District English Learner (EL) staff reported growth in both multilingual enrollment and EL proficiency exits at the Oct. 28 board meeting.
Emily Davis, EL coordinator, said 1,228 students took the spring 2025 WIDA ACCESS assessment and 211 met the proficiency criteria that allow them to be exited from EL services; the district said this is the highest number of exits it has recorded. Director of Student Support Services Chris O’Brien described increased multilingual staffing — 24 EL teachers and 16 paraprofessionals — and pointed to targeted newcomer supports at the early childhood center and individual schools.
Davis said Farmington’s multilingual students “are outperforming students in the state” on publicly available comparisons and that staff attribute the exits to district measures including newcomer instruction, scaffolding strategies in classroom instruction, and stronger professional learning for general-education teachers.
Family supports: Trustees asked about translation and family engagement. Staff said translated documents and interpreters are provided as needed; the district uses Language Line for immediate phone interpretation and contracts (and coordinates internal bilingual staff) for in-person needs.

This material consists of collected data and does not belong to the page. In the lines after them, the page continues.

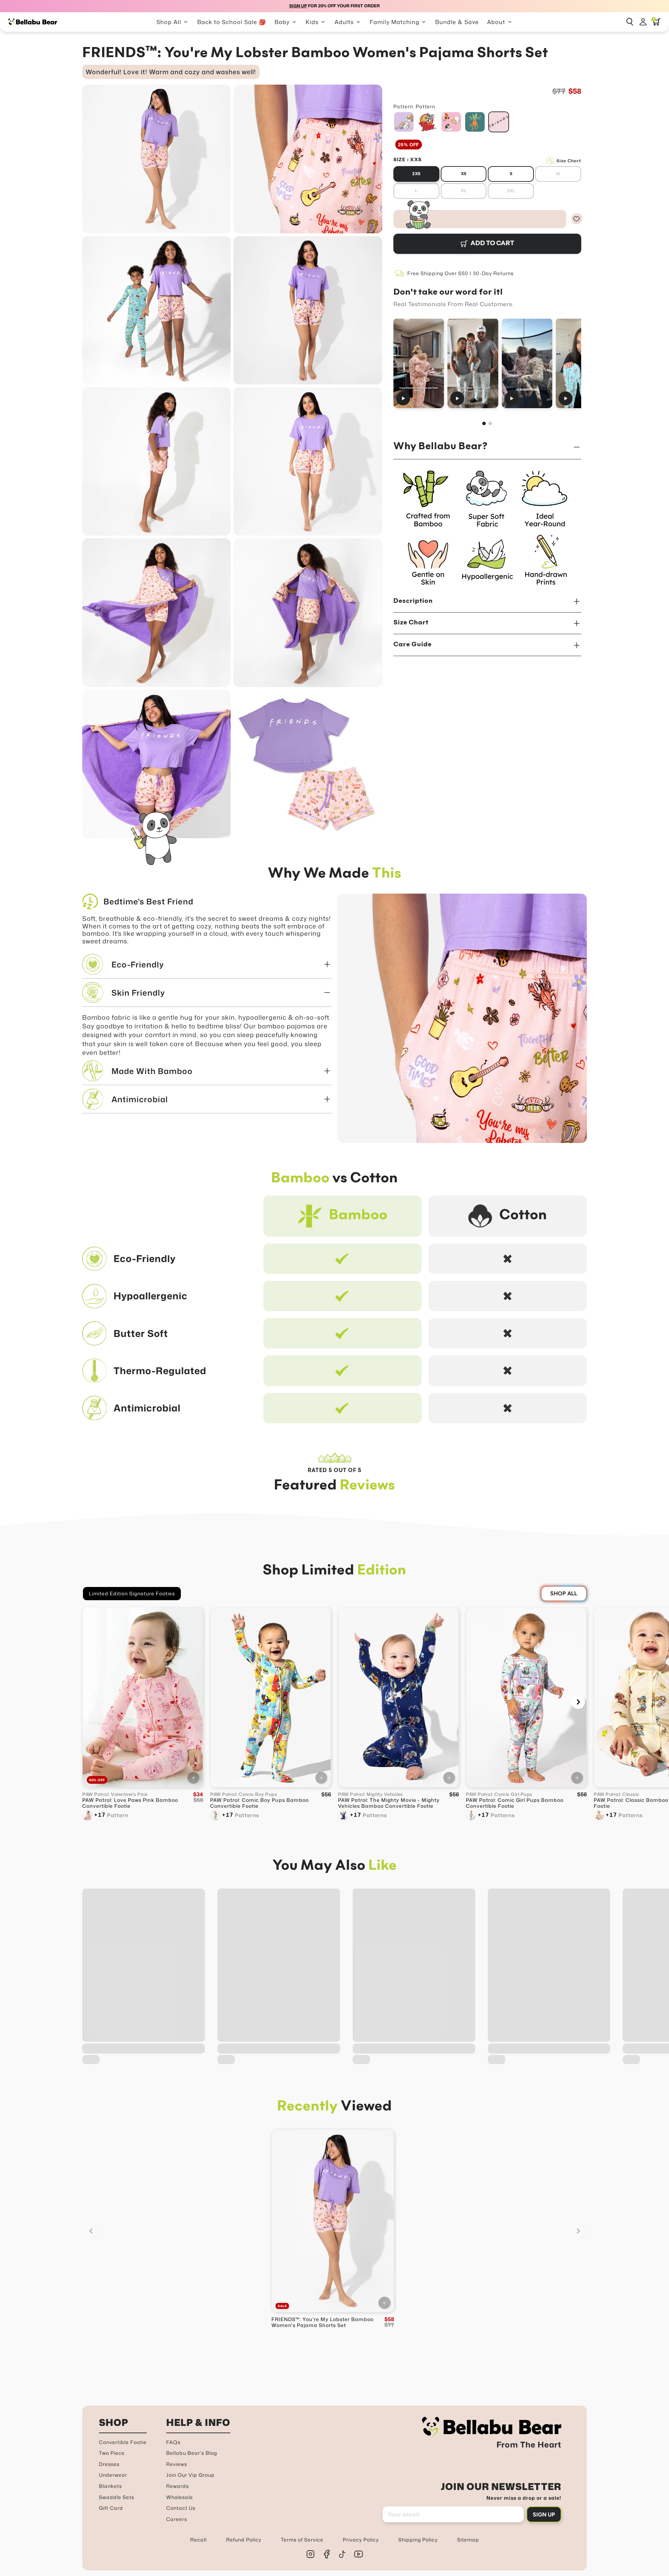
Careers (176, 2519)
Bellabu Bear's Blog (191, 2453)
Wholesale (179, 2497)
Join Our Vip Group (190, 2475)
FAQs (173, 2442)
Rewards (177, 2486)
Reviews (176, 2464)
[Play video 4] (581, 363)
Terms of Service (302, 2539)
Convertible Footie (123, 2442)
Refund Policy (243, 2539)
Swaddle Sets (116, 2497)
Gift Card (111, 2508)
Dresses (109, 2464)
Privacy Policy (361, 2539)
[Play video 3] (527, 363)
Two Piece (112, 2453)
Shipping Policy (418, 2539)
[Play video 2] (472, 363)
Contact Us (180, 2508)
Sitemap (468, 2539)
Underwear (113, 2475)
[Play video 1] (418, 363)
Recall (198, 2539)
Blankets (110, 2486)
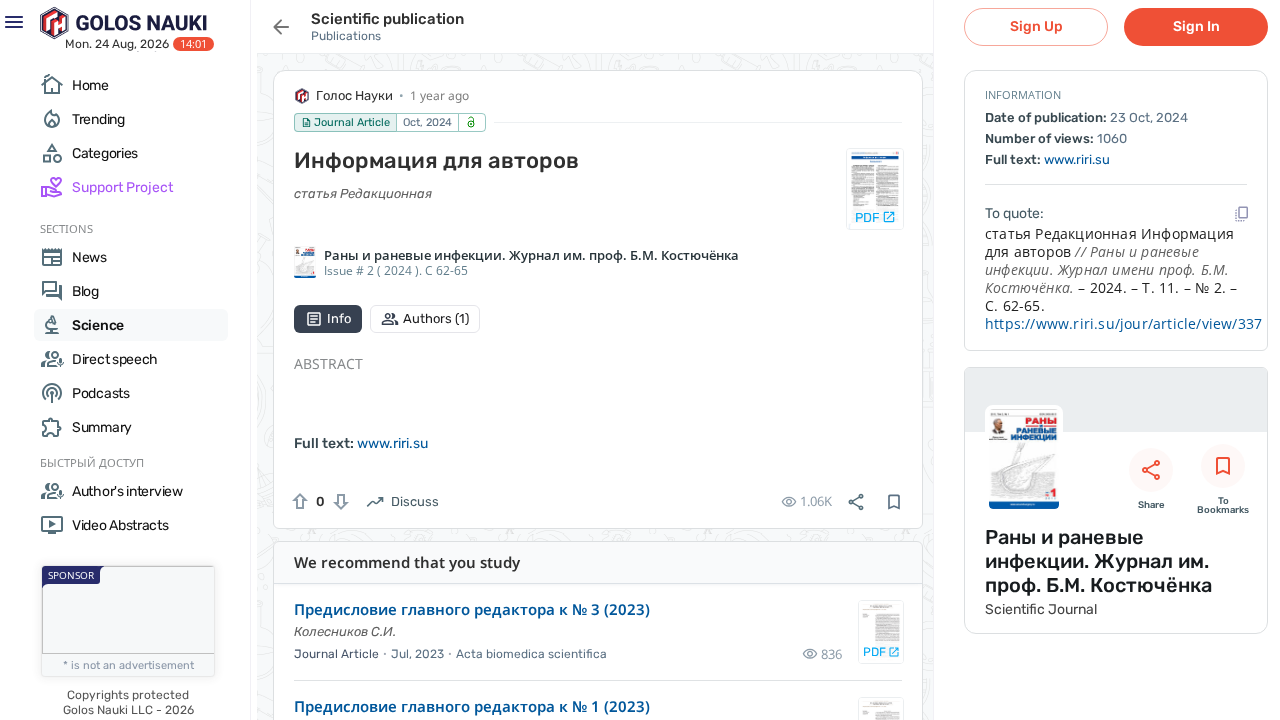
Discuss (415, 501)
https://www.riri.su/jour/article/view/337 (1123, 323)
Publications (346, 36)
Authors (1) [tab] (436, 318)
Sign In (1196, 26)
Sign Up (1036, 26)
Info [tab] (339, 318)
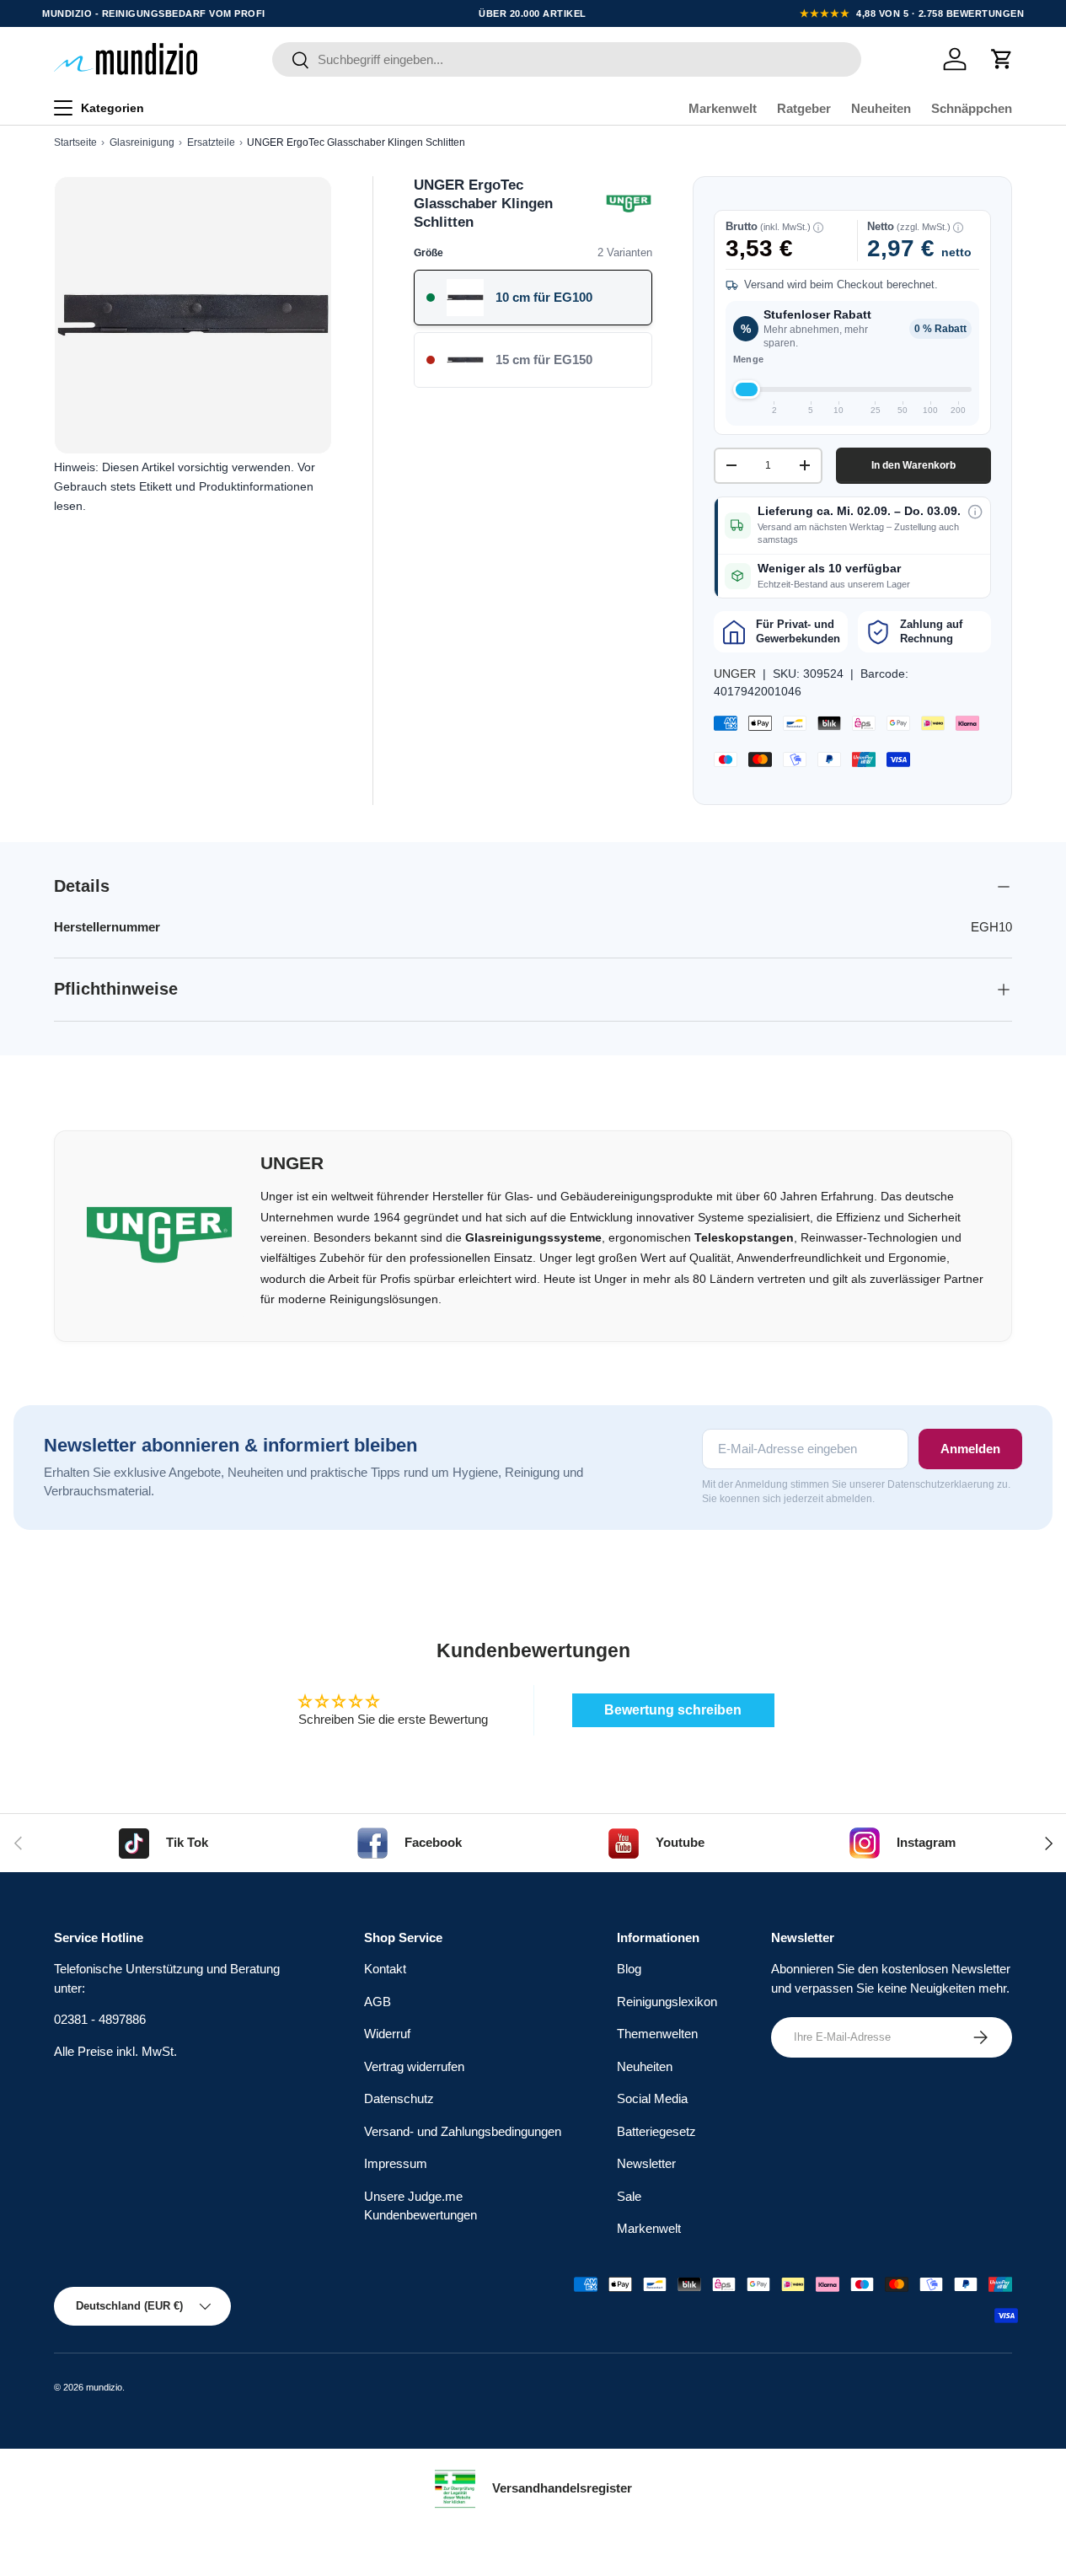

Enrollment forms are being updated to collect interpreter and translated-document needs at intake.
Why it matters: Exiting EL status is the principal route for students to transition out of specialized services and into general-education monitoring; the district highlighted this as an indicator of accelerated language acquisition when combined with continued monitoring.
Next steps: Staff will continue to monitor exits (students are monitored for four years after exit), align staffing to schools with rising multilingual populations (noting concentration increases at some schools), and report quarterly as new assessment windows close.